(Collected data)
══════

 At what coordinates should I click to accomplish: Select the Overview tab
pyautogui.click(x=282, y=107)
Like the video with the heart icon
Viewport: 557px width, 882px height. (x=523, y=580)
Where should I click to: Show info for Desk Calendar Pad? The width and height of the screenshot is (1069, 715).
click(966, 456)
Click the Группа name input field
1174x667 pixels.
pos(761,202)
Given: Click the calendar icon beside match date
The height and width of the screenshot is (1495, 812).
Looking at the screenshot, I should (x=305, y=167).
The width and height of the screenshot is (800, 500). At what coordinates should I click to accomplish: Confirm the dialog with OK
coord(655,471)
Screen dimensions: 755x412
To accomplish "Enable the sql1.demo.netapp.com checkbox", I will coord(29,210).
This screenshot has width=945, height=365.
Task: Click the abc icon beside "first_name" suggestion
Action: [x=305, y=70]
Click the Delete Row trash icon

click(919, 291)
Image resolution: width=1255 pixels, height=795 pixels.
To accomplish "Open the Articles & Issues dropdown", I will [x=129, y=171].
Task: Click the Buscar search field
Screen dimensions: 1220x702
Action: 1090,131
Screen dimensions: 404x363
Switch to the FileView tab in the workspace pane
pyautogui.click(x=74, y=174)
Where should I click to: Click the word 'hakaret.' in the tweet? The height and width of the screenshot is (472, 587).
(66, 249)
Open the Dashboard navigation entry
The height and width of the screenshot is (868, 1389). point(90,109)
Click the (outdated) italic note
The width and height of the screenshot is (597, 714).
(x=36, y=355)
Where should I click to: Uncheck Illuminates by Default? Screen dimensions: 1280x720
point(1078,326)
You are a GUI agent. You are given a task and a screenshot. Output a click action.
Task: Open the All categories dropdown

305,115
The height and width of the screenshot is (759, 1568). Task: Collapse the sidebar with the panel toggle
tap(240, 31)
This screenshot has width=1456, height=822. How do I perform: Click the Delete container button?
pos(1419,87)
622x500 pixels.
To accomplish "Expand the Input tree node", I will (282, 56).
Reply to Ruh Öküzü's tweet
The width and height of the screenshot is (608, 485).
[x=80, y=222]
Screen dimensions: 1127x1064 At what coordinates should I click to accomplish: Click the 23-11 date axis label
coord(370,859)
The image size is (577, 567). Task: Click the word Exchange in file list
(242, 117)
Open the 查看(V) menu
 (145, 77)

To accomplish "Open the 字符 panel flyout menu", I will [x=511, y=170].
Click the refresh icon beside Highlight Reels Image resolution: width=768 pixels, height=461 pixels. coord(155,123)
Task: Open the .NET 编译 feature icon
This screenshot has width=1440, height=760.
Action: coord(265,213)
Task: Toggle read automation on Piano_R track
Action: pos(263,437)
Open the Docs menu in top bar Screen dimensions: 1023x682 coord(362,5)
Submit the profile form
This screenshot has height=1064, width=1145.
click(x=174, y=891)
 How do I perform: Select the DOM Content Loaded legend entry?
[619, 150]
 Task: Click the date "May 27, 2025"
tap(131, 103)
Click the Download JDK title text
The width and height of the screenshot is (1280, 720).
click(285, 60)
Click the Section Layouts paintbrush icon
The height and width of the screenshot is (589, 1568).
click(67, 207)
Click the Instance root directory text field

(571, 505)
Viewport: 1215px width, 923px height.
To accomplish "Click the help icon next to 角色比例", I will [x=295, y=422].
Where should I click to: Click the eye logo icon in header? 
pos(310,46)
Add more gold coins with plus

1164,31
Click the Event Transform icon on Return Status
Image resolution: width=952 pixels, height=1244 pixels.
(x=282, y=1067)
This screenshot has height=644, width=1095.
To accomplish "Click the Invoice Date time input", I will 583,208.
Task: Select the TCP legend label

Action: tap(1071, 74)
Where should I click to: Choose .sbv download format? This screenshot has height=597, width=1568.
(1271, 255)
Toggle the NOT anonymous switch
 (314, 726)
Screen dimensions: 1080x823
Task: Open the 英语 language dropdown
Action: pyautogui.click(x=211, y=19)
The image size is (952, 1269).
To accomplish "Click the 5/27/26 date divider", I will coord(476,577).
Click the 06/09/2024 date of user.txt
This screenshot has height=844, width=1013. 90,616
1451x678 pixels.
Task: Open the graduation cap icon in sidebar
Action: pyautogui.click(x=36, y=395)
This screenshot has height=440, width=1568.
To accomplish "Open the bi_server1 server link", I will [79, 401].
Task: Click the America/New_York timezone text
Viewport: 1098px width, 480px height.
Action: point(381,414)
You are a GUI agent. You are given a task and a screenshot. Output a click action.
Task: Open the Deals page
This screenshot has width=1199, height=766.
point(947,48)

══════

(Description of the task) All the records are to be transcribed exactly, with no line missing.

(Answer space)
 At what coordinates should I click to accomplish: Select the Overview tab
pyautogui.click(x=282, y=107)
Like the video with the heart icon
Viewport: 557px width, 882px height. (x=523, y=580)
Where should I click to: Show info for Desk Calendar Pad? The width and height of the screenshot is (1069, 715).
click(966, 456)
Click the Группа name input field
1174x667 pixels.
pos(761,202)
Given: Click the calendar icon beside match date
The height and width of the screenshot is (1495, 812).
Looking at the screenshot, I should (x=305, y=167).
The width and height of the screenshot is (800, 500). At what coordinates should I click to accomplish: Confirm the dialog with OK
coord(655,471)
Screen dimensions: 755x412
To accomplish "Enable the sql1.demo.netapp.com checkbox", I will coord(29,210).
This screenshot has width=945, height=365.
Task: Click the abc icon beside "first_name" suggestion
Action: [x=305, y=70]
Click the Delete Row trash icon

click(919, 291)
Image resolution: width=1255 pixels, height=795 pixels.
To accomplish "Open the Articles & Issues dropdown", I will [x=129, y=171].
Task: Click the Buscar search field
Screen dimensions: 1220x702
Action: 1090,131
Screen dimensions: 404x363
Switch to the FileView tab in the workspace pane
pyautogui.click(x=74, y=174)
Where should I click to: Click the word 'hakaret.' in the tweet? The height and width of the screenshot is (472, 587).
(66, 249)
Open the Dashboard navigation entry
The height and width of the screenshot is (868, 1389). point(90,109)
Click the (outdated) italic note
The width and height of the screenshot is (597, 714).
(x=36, y=355)
Where should I click to: Uncheck Illuminates by Default? Screen dimensions: 1280x720
point(1078,326)
You are a GUI agent. You are given a task and a screenshot. Output a click action.
Task: Open the All categories dropdown

305,115
The height and width of the screenshot is (759, 1568). Task: Collapse the sidebar with the panel toggle
tap(240, 31)
This screenshot has width=1456, height=822. How do I perform: Click the Delete container button?
pos(1419,87)
622x500 pixels.
To accomplish "Expand the Input tree node", I will (282, 56).
Reply to Ruh Öküzü's tweet
The width and height of the screenshot is (608, 485).
[x=80, y=222]
Screen dimensions: 1127x1064 At what coordinates should I click to accomplish: Click the 23-11 date axis label
coord(370,859)
The image size is (577, 567). Task: Click the word Exchange in file list
(242, 117)
Open the 查看(V) menu
 (145, 77)

To accomplish "Open the 字符 panel flyout menu", I will [x=511, y=170].
Click the refresh icon beside Highlight Reels Image resolution: width=768 pixels, height=461 pixels. coord(155,123)
Task: Open the .NET 编译 feature icon
This screenshot has width=1440, height=760.
Action: coord(265,213)
Task: Toggle read automation on Piano_R track
Action: pos(263,437)
Open the Docs menu in top bar Screen dimensions: 1023x682 coord(362,5)
Submit the profile form
This screenshot has height=1064, width=1145.
click(x=174, y=891)
 How do I perform: Select the DOM Content Loaded legend entry?
[619, 150]
 Task: Click the date "May 27, 2025"
tap(131, 103)
Click the Download JDK title text
The width and height of the screenshot is (1280, 720).
click(285, 60)
Click the Section Layouts paintbrush icon
The height and width of the screenshot is (589, 1568).
click(67, 207)
Click the Instance root directory text field

(571, 505)
Viewport: 1215px width, 923px height.
To accomplish "Click the help icon next to 角色比例", I will [x=295, y=422].
Where should I click to: Click the eye logo icon in header? 
pos(310,46)
Add more gold coins with plus

1164,31
Click the Event Transform icon on Return Status
Image resolution: width=952 pixels, height=1244 pixels.
(x=282, y=1067)
This screenshot has height=644, width=1095.
To accomplish "Click the Invoice Date time input", I will 583,208.
Task: Select the TCP legend label

Action: tap(1071, 74)
Where should I click to: Choose .sbv download format? This screenshot has height=597, width=1568.
(1271, 255)
Toggle the NOT anonymous switch
 (314, 726)
Screen dimensions: 1080x823
Task: Open the 英语 language dropdown
Action: pyautogui.click(x=211, y=19)
The image size is (952, 1269).
To accomplish "Click the 5/27/26 date divider", I will coord(476,577).
Click the 06/09/2024 date of user.txt
This screenshot has height=844, width=1013. 90,616
1451x678 pixels.
Task: Open the graduation cap icon in sidebar
Action: pyautogui.click(x=36, y=395)
This screenshot has height=440, width=1568.
To accomplish "Open the bi_server1 server link", I will [79, 401].
Task: Click the America/New_York timezone text
Viewport: 1098px width, 480px height.
Action: point(381,414)
You are a GUI agent. You are given a task and a screenshot. Output a click action.
Task: Open the Deals page
This screenshot has width=1199, height=766.
point(947,48)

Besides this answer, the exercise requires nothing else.